The piezoresistive element 71a, the piezoresistive element 71b, the piezoresistive element 71c, and the piezoresistive element 71d are arranged corresponding to the four edges of the diaphragm portion 64 having a shape of a quadrangle in a plan view.

The piezoresistive element 71a extends along the direction that is perpendicular to the corresponding edge of the diaphragm portion 64. A pair of pieces of wiring 72a is electrically connected to both end portions of the piezoresistive element 71a. Similarly, the piezoresistive element 71b extends along the direction that is perpendicular to the corresponding edge of the diaphragm portion 64. A pair of pieces of wiring 72b is electrically connected to both end portions of the piezoresistive element 71b.

Meanwhile, the piezoresistive element 71c extends along the direction that is parallel to the corresponding edge of the diaphragm portion 64. A pair of pieces of wiring 72c is electrically connected to both end portions of the piezoresistive element 71c. Similarly, the piezoresistive element 71d extends along the direction that is parallel to the corresponding edge of the diaphragm portion 64. A pair of pieces of wiring 72d is electrically connected to both end portions of the piezoresistive element 71d.

The pieces of wiring 72a, 72b, 72c, and 72d may be collectively referred to as “wiring 72” hereinafter.

Each of the piezoresistive element 71 and the wiring 72, for example, is configured of silicon (monocrystalline silicon) doped (diffused or implanted) with impurities such as phosphorus and boron. Here, the concentration of the impurities that the wiring 72 is doped with is greater than the concentration of the impurities that the piezoresistive element 71 is doped with. The wiring 72 may be configured of metal.

The plurality of piezoresistive elements 71 is configured to have equal resistance values in a natural state.

The piezoresistive element 71 described above constitutes a bridge circuit (Wheatstone bridge circuit) through the wiring 72 and the like. The bridge circuit is connected to a drive circuit (not illustrated) that supplies a drive voltage to the bridge circuit. The bridge circuit outputs a signal (voltage) corresponding to the resistance value of the piezoresistive element 71.

Laminated Structure

The laminated structure 8 is formed to section the cavity portion S between the laminated structure 8 and the substrate 60 described above. The laminated structure 8 is a “wall portion” that is arranged on the piezoresistive element 71 side of the diaphragm portion 64 and constitutes the cavity portion S (pressure reference chamber) with the diaphragm portion 64.

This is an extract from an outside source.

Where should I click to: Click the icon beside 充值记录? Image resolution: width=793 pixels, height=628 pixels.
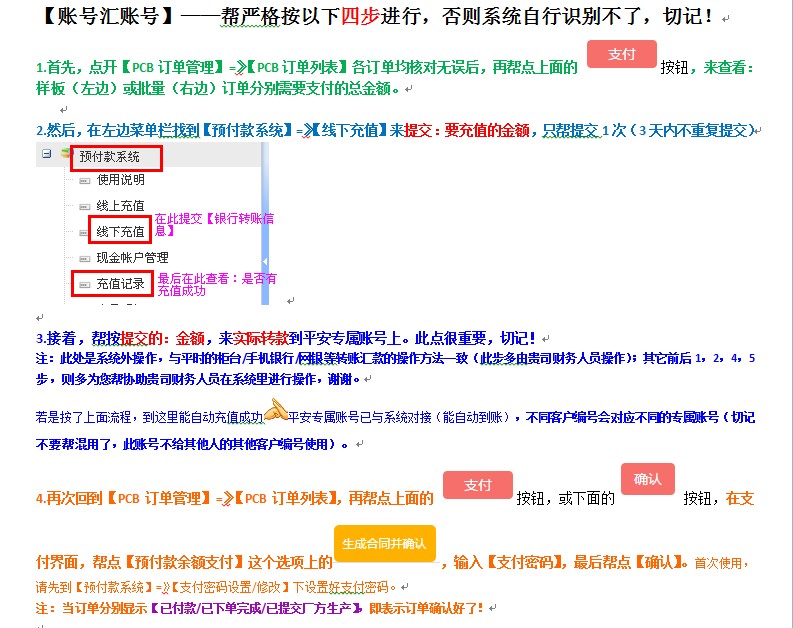tap(85, 285)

The laminated structure 8 includes an interposed insulating film 81, a wiring layer 82, an interposed insulating film 83, a wiring layer 84, an insulating film 85, a surface protective film 86, and a sealing layer 87. The interposed insulating film 81 is formed to enclose the piezoresistive element 71 on the substrate 60 in a plan view. The wiring layer is formed on the interposed insulating film 81. The interposed insulating film 83 is formed on the wiring layer 82 and the interposed insulating film 81. The wiring layer includes a cladding layer 841 that is formed on the interposed insulating film 83 and is provided with a plurality of pores (opening). The insulating film 85 is formed on the wiring layer 84 and the interposed insulating film 83. The surface protective film 86 is disposed on the insulating film 85. The sealing layer 87 is disposed on the cladding layer 841.

Each of the interposed insulating films 81 and 83 is configured by, for example, a silicon oxide film.

The wiring layer 82 here includes a wiring layer 82a that is formed to enclose the cavity portion S. The wiring layer 84 includes a wiring layer 84a that is formed to enclose the cavity portion S.

The laminated structure 8 can be formed by using a semiconductor manufacturing process such as a CMOS process. A semiconductor circuit may be fabricated on and above the silicon layer 63. The semiconductor circuit includes an active element such as an MOS transistor and other circuit elements such as a capacitor, an inductor, a resistor, a diode, and wiring (including wiring connected to the piezoresistive element 71) that are formed when necessary.

Cavity Portion

The cavity portion S sectioned by the substrate 60 and the laminated structure 8 is an airtight space. The cavity portion S functions as a pressure reference chamber. The pressure in the pressure reference chamber serves as the reference value for the pressure that the physical quantity sensor 1 detects. The cavity portion S is set to be in the vacuum state (less than or equal to 300 Pa) in the present embodiment. By setting the cavity portion S to be in the vacuum state, the physical quantity sensor 1 can be used as an “absolute pressure sensor” that detects pressure with the pressure in the vacuum state as a reference. This improves the convenience of use of the physical quantity sensor 1.

The cavity portion S may not be in the vacuum state. The cavity portion S may be under atmospheric pressure, may be in a depressurization state where the pressure is below atmospheric pressure, or may be in a pressurization state where the pressure is above atmospheric pressure. In addition, inert gases such as nitrogen gas and a noble gas may be sealed in the cavity portion S.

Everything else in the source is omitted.